Низко висящие фрукты

Павел Минакир
15 мая 2017, 00:00

В очередной раз мы рискуем принять чужой рационализм за чудесный подарок, шанс на бесхлопотное решение собственных проблем. Реальных действий России по парированию угроз, связанных с экономической экспансией Китая, не просматривается

Иллюстрация: ИГОРЬ ШАПОШНИКОВ

14–15 мая в Пекине прошел Саммит Шелкового пути — первый масштабный международный форум, посвященный различным аспектам реализации главной внешнеполитической и внешнеэкономической инициативы Китая последних лет, проекту Нового Шелкового пути (актуальное название — «Один пояс — один путь», ОП—ОП). В саммите примут участие представители 110 государств, 38 из них, включая Россию, делегируют на саммит первых лиц государства. Предполагается, что президент РФ Владимир Путин будет в числе главных действующих лиц на ключевых мероприятиях форума. Президента в столице КНР будет сопровождать большой десант чиновников и бизнесменов. Ожидается, что по итогам встреч с китайскими партнерами получат продвижение уже запущенные совместные экономические проекты и будет дан старт новым.

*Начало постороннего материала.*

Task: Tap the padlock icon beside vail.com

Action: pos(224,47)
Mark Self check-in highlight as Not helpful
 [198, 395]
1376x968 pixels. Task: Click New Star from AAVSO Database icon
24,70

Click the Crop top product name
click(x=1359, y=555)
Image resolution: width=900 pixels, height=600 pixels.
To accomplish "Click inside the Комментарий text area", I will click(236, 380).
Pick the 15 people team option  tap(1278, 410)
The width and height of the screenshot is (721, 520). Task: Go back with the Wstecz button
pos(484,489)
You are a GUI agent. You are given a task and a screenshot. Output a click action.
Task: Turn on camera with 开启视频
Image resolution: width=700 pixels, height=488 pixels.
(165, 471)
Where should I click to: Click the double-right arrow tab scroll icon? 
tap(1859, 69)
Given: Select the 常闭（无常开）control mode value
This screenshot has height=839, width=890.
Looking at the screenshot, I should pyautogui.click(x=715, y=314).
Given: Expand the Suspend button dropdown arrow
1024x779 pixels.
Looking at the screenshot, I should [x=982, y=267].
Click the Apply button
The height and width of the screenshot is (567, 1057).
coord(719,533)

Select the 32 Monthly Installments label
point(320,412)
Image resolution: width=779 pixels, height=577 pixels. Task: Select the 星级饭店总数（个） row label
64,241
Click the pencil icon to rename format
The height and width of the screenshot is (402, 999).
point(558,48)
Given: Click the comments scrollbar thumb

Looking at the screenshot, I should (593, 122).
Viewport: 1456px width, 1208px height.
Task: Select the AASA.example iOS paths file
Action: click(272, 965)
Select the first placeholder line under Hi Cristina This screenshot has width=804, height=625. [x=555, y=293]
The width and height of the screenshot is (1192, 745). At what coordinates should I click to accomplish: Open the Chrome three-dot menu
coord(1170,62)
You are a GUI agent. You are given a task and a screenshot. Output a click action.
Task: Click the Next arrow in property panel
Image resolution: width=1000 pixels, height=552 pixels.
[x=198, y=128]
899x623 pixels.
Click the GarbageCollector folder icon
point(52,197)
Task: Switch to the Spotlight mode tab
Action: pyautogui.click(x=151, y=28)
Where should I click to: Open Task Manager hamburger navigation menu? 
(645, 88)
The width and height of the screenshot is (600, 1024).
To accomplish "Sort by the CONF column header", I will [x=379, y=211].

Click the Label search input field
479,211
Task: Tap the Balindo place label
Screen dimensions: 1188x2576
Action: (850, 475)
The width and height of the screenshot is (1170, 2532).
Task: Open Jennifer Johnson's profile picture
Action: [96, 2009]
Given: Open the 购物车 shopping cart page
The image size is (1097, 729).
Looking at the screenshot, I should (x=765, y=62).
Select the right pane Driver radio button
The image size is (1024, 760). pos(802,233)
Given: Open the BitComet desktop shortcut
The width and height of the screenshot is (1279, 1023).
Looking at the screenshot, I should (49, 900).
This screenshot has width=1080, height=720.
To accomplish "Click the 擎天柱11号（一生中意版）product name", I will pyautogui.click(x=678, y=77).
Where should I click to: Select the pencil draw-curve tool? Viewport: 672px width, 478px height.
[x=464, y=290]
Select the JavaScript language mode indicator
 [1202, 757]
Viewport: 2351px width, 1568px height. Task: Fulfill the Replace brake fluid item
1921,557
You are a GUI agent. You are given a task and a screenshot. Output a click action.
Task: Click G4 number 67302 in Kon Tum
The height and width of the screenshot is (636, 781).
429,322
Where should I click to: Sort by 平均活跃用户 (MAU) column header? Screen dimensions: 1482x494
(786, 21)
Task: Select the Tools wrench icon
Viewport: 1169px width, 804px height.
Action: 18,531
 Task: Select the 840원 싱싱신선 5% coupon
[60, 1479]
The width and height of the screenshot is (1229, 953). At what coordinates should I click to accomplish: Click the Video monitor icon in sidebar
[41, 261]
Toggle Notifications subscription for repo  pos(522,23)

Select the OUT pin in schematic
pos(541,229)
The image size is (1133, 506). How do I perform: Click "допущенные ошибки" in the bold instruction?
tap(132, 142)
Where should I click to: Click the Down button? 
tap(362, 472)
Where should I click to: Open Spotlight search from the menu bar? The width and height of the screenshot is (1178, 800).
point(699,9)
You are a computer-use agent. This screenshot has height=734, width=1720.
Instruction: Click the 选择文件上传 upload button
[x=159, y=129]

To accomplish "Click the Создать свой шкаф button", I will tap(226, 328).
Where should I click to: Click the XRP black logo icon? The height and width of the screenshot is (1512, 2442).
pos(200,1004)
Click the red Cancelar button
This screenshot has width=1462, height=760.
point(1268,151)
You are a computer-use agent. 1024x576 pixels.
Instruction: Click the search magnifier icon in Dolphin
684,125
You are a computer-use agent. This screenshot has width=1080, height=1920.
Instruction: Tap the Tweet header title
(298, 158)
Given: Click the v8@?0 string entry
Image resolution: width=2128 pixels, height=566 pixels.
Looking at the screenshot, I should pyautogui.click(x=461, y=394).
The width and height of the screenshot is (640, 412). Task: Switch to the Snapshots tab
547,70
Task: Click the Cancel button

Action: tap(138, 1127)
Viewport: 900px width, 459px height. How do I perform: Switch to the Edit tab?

Активизировавшееся в «санкционный» период сотрудничество России с КНР прошло период стартовой эйфории и требует внимательного анализа, чтобы на новом витке своего развития в рамках стратагемы Китая «ОП—ОП» мы смогли выступать как равноправные партнеры, отстаивая российские национальные интересы. Единого мнения насчет того, как этого добиться, нет. Недавно на страницах «Эксперта» своим видением перспективных направлений сотрудничества РФ с Китаем поделился глава Фонда развития Дальнего Востока Алексей Чекунков (см. «Мифы и надежды Пояса и Пути», № 15). Сегодня мы даем слово видному ученому, директору Института экономических исследований ДВО РАН академику Павлу Минакиру.

 30-01.jpg

После того как в 2013 году президент КНР Си Цзиньпин изложил концепцию нового амбициозного глобального проекта «Новый Шелковый путь», впоследствии получившего международную известность как проект «Один пояс — один путь», политические деятели и эксперты в разных странах стали наперебой интерпретировать его, находя всё новые замечательные возможности, которые даст его реализация. Они увидели в этом не то свидетельство претензий Китая на глобальное лидерство (глава Фонда развития Дальнего Востока Алексей Чекунков), не то благородное стремление реализовать этакий новый план Маршалла — обеспечить «совместное со-развитие стран, вовлеченных в этот проект, совместное со-развитие и в плане транспортных коридоров, и в плане инвестиционной, гуманитарной, межбанковской и туристической кооперации» (директор Института Дальнего Востока РАН Сергей Лузянин).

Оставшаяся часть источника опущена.